Using the records below, give again exactly the lines from the line that contains "Task: Click the Bootstrap paper plane icon" through the line that contains "Screen dimensions: 716x477", both ends included, and only those.
___ Material provided
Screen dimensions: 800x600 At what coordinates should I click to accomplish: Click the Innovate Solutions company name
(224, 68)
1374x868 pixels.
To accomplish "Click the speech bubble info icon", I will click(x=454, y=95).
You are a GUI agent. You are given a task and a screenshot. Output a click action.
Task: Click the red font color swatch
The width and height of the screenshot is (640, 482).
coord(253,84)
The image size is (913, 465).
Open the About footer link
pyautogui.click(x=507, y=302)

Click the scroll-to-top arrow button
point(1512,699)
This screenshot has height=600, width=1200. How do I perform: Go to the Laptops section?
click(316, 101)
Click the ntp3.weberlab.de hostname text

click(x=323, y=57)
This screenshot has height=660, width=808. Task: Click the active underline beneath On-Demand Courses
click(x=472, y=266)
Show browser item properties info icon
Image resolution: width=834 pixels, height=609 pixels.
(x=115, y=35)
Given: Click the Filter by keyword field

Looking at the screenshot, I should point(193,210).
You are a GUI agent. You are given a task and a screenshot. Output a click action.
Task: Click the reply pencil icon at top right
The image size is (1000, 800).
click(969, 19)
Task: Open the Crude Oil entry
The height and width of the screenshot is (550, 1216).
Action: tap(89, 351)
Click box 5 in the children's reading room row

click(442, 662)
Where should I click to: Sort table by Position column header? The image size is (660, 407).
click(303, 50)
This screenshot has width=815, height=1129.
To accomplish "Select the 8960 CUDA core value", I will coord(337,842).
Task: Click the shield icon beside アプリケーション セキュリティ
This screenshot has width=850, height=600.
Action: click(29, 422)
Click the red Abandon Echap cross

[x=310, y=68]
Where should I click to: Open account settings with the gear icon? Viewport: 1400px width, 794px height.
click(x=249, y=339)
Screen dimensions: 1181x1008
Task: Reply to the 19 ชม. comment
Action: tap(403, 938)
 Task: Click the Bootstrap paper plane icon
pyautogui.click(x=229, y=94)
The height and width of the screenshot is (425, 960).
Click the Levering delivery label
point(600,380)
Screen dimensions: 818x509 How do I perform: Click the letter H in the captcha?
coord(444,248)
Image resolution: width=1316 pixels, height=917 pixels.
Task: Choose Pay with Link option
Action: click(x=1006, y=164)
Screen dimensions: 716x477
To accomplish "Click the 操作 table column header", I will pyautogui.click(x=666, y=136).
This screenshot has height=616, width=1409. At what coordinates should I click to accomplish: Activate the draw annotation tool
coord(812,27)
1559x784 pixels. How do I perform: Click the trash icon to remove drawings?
______
▶ **Answer area**:
 Task: Click the Bootstrap paper plane icon
pyautogui.click(x=229, y=94)
The height and width of the screenshot is (425, 960).
Click the Levering delivery label
point(600,380)
Screen dimensions: 818x509 How do I perform: Click the letter H in the captcha?
coord(444,248)
Image resolution: width=1316 pixels, height=917 pixels.
Task: Choose Pay with Link option
Action: click(x=1006, y=164)
Screen dimensions: 716x477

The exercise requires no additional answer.